The Tibetan Parliament in Exile (TPiE), officially the Parliament of the Central Tibetan Administration, is the unicameral and highest legislative organ of the Central Tibetan Administration, the government-in-exile of the Tibet Autonomous Region of China. It was established and is based in Dharamshala, India. The creation of this democratically elected body has been one of the major changes that the 14th Dalai Lama brought about in his efforts to introduce a democratic system of administration.

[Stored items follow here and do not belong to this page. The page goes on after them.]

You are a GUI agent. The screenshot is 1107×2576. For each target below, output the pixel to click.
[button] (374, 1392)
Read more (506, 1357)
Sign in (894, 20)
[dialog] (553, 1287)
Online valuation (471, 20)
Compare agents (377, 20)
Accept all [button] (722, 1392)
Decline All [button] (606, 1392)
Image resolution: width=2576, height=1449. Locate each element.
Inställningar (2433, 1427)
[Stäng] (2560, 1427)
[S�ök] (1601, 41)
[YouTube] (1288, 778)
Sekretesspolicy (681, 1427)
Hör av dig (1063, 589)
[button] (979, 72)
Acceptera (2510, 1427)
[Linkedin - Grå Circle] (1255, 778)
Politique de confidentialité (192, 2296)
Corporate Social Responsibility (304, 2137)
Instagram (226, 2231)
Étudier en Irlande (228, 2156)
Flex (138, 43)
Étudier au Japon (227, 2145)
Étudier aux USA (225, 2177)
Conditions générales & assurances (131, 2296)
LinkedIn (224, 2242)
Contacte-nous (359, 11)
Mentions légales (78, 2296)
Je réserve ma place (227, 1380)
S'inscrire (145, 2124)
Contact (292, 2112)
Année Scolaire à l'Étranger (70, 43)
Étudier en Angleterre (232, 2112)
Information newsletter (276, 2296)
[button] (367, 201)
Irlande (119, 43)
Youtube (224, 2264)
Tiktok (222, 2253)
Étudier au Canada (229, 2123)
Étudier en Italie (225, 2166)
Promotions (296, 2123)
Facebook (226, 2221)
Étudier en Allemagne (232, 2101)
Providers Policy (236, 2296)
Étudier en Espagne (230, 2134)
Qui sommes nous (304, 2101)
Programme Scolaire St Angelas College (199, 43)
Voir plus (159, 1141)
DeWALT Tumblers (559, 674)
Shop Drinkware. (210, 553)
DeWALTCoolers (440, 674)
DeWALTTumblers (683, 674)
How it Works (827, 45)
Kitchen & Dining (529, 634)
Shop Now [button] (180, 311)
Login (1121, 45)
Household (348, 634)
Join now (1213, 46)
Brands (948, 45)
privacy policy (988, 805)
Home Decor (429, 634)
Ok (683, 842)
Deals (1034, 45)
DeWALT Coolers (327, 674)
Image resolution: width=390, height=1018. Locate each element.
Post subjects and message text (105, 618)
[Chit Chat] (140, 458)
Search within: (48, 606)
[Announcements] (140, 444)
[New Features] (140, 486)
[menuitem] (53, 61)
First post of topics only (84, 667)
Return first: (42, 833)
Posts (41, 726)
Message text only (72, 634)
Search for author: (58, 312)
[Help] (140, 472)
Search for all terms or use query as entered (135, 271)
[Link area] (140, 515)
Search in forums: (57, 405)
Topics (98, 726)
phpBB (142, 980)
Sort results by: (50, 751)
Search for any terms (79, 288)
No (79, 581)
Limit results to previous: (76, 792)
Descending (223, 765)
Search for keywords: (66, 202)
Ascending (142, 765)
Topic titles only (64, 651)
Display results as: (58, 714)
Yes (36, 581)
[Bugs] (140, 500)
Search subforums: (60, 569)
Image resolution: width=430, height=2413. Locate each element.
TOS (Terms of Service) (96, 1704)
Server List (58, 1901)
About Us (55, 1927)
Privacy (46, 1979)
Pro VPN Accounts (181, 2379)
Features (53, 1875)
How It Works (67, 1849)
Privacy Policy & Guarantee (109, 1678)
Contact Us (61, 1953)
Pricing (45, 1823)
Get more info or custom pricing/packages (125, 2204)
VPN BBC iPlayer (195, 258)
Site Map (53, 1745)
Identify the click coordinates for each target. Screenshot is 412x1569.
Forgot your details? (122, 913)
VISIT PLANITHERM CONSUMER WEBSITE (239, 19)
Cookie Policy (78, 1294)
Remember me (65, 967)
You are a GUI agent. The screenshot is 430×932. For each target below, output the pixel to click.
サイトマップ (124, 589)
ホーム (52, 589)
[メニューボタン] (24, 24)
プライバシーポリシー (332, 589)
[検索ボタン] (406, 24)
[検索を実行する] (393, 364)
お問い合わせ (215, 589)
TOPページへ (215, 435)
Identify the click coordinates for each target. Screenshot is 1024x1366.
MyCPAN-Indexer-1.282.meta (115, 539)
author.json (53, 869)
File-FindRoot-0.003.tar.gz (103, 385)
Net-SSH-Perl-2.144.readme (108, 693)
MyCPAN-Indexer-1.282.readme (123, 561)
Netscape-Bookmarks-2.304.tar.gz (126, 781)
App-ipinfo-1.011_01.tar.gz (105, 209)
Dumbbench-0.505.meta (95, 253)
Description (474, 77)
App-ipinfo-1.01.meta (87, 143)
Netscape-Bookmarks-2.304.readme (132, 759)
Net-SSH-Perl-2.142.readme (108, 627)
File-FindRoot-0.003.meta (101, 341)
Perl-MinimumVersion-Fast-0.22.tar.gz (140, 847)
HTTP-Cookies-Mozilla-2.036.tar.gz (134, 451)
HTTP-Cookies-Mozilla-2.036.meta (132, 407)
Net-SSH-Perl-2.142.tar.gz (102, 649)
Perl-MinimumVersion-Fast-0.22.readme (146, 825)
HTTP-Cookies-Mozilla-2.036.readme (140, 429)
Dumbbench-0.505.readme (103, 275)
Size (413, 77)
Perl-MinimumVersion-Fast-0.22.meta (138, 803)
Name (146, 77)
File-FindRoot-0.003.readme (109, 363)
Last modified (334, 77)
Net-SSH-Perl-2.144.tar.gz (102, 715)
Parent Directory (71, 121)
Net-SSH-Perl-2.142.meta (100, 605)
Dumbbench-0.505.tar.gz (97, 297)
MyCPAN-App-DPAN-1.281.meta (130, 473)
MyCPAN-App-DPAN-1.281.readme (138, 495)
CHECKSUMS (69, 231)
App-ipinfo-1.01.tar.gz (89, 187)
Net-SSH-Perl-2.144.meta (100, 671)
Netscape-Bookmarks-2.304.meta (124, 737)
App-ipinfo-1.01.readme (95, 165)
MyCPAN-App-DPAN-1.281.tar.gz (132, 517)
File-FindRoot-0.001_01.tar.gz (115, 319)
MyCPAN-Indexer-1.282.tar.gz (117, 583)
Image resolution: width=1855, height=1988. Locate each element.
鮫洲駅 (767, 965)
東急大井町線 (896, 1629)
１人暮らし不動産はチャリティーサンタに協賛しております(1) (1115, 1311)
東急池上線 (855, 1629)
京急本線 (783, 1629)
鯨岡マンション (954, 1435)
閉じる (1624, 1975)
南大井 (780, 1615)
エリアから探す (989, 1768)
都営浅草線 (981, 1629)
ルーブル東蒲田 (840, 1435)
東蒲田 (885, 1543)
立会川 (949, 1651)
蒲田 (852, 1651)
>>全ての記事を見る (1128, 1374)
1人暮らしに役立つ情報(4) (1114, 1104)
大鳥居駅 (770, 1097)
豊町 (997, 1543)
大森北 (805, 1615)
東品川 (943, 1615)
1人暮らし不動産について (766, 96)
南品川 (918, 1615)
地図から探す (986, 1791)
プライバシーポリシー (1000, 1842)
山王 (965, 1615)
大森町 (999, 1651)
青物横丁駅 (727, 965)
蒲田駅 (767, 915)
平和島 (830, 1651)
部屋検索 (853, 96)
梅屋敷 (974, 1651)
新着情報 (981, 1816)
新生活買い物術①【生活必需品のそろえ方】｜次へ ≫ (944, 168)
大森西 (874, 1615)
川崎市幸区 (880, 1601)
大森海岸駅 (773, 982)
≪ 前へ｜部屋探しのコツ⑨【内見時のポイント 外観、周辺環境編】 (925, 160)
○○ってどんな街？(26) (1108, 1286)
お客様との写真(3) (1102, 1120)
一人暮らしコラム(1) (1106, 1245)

Today, the parliament consists of 45 members: ten members each from Ü-Tsang, Kham, and Amdo, the three traditional provinces of Tibet; the four major schools of Tibetan Buddhism and the traditional Bön faith elect two members each; four members are elected by Tibetans in the west: two from Europe, one from Australasia, one from North America and one from Canada. The Tibetan Parliament in Exile is headed by a Speaker and a Deputy Speaker, who are elected by the members amongst themselves. Any Tibetan who has reached the age of 25 has the right to contest elections to the parliament.
The elections are held every five years and any Tibetan who has reached the age of 18 is entitled to vote. Sessions of the parliament are held twice every year, with an interval of six months between the sessions. When the parliament is not in session, there is a standing committee of eleven members: two members from each province, one member from each religious denomination. The members of the parliament undertake periodic tours to Tibetan settlements to make an assessment of people’s overall conditions. On their return, they bring to the notice of the administration all the grievances and matters which need attention. The Tibetan Parliament in Exile also keeps in touch with people through local parliaments established in thirty-eight major Tibetan communities. The Charter provides for the establishment of a local parliament in communities having a population of at least 160.
Local parliaments are scaled-down replicas of the Tibetan Parliament in Exile. They keep an eye on the activities of their respective settlement/welfare officers. They also make laws for their respective communities according to the latter’s felt-needs. Laws passed by local parliaments must be implemented by their respective settlement/welfare officers.